Dr. Masamichi Fujii, former director of Kichijoji Minami Hospital and now involved in the new hospital project, criticized the Coordination Council’s discussion as lacking the viewpoint of patients’ daily lives. Regarding the debate on disaster-base functions, he said the importance of location was being overlooked:
“The planned site for the new hospital faces a designated emergency transport route—roads where emergency vehicle passage is given top priority during disasters. It is also close to the downtown area, making it easy to bring in injured people from there. It is an ideal location for an initial medical response hub during a disaster. Wide-area cooperation is of course important, but the value of having a base close to disaster sites with secure access routes is immeasurable.”
He further emphasized the importance of time in everyday emergency care:
“The essence of emergency medical care is not just saving lives—it is helping patients return to their normal lives without lasting aftereffects. For example, in stroke cases, the brain suffers irrecoverable damage in just five minutes without oxygen. The Council’s argument that ‘there are other hospitals that can take patients’ may imply that transporting someone for 30 minutes is acceptable as long as they eventually reach a hospital. But it is crucial to consider how that 30 minutes can affect a patient’s long-term outcome. Medical care should be evaluated based on whether the patient is able to return to society.”
He also spoke further about the hospital management necessary to sustain emergency medical services, and the growing importance of rehabilitation in an aging society.
Medical care from emergency to rehabilitation
“In the current medical reimbursement system, acute-phase care such as emergency medicine becomes less profitable the longer a patient stays hospitalized. Therefore, for a hospital to continue accepting emergency patients, it is essential to have a ‘recovery-phase ward’ that accepts patients once they are past the acute stage and supports their return home through intensive rehabilitation. The high-quality rehabilitation provided there greatly affects patients’ quality of life afterward—for example, enabling them to return home without increasing their level of nursing care needed.
And to deliver such high-quality rehabilitation, a multidisciplinary team of specialists—physical therapists, occupational therapists, and speech-language pathologists—is necessary. To secure enough of these specialized staff and to operate effective programs, a sufficient number of hospital beds is required. Offsetting the deficits of emergency care with recovery-phase revenue and running the hospital sustainably as a whole—this dual structure must function. For that reason, a scale of 300 beds is no longer a luxury; it is an essential condition for taking responsibility for emergency medical care in the region.”
A medical correspondent for a business magazine analyzes the issue as:
“An example of the structural problems many regions are facing.”
“Hospital buildings nationwide are aging, but rebuilding is financially difficult given the harsh management environment. Even if we preserve existing hospitals now, they may eventually face a crisis of survival. The entry of a new hospital may appear threatening to existing institutions, but from the perspective of maintaining high-quality healthcare across the entire region, some degree of renewal is sometimes necessary.

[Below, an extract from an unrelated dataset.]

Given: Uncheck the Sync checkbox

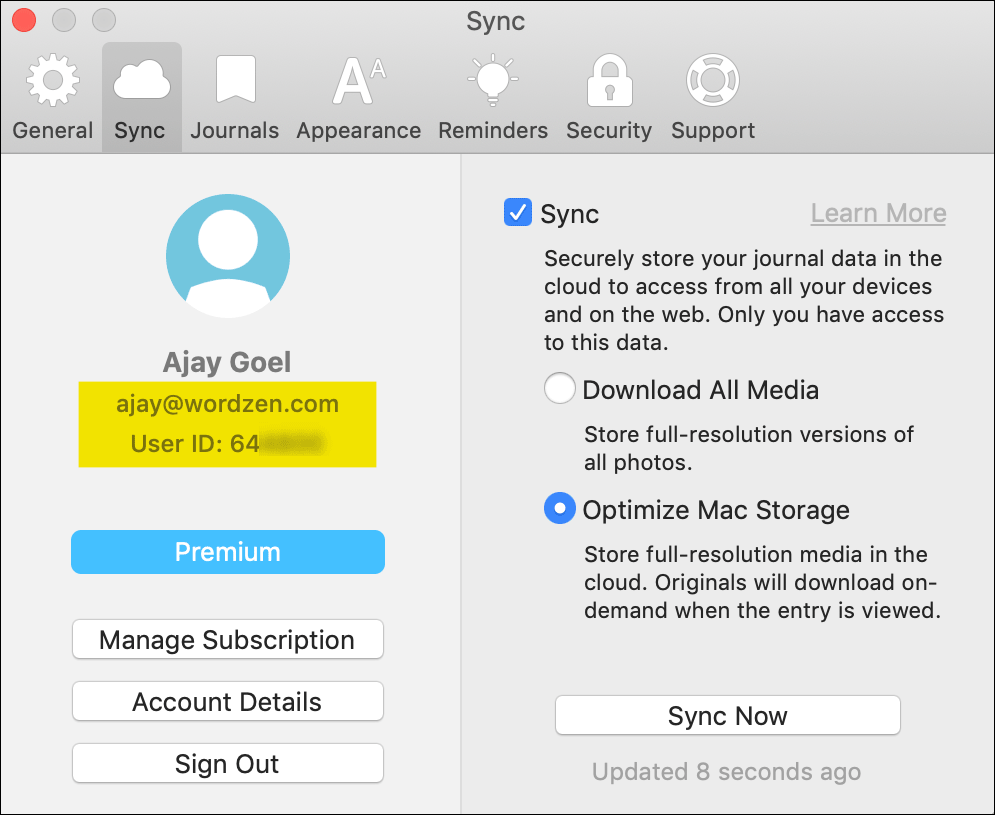Looking at the screenshot, I should pyautogui.click(x=517, y=213).
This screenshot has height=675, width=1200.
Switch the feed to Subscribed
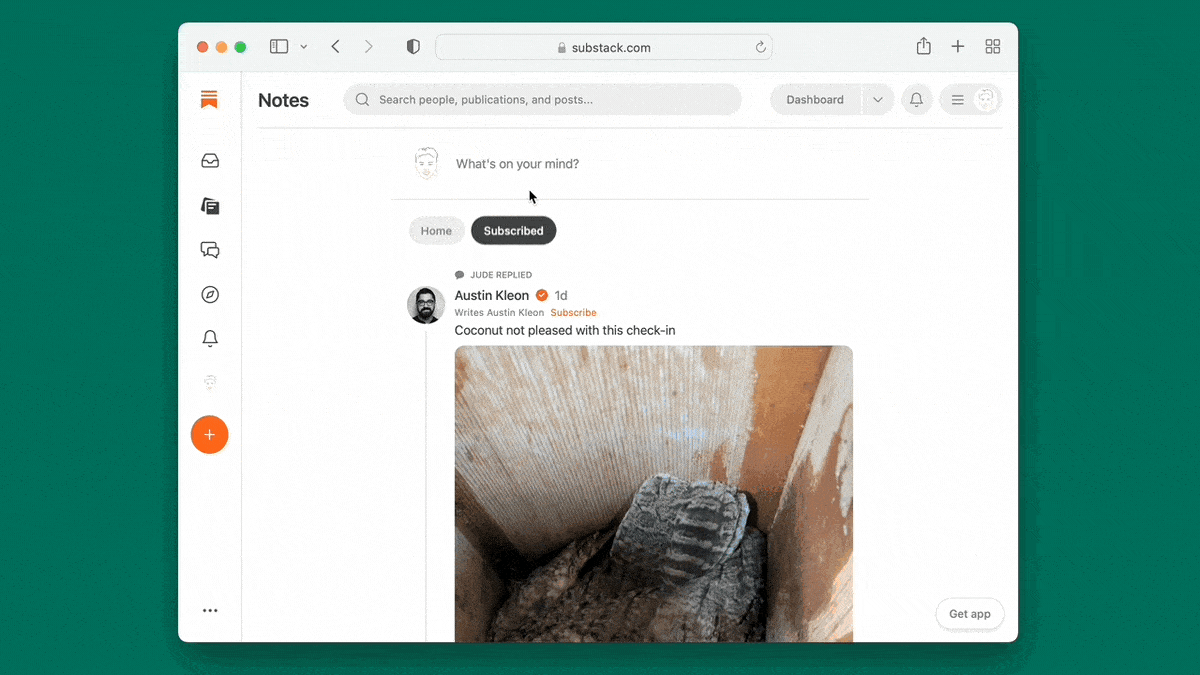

While the world of healthcare—where human lives are entrusted—cannot operate solely on simple market principles, there is also the reality that if it cannot respond to changes in the times and the needs of residents, local healthcare itself will become unsustainable. How should we protect the existing healthcare system, and how should we carry it into the future? The medical field is standing at a major crossroads.”
The debate surrounding the reopening of Kichijoji’s emergency hospital highlights two crucial themes for the community: securing the medical services residents need, and ensuring the sustainability of the region’s overall healthcare system.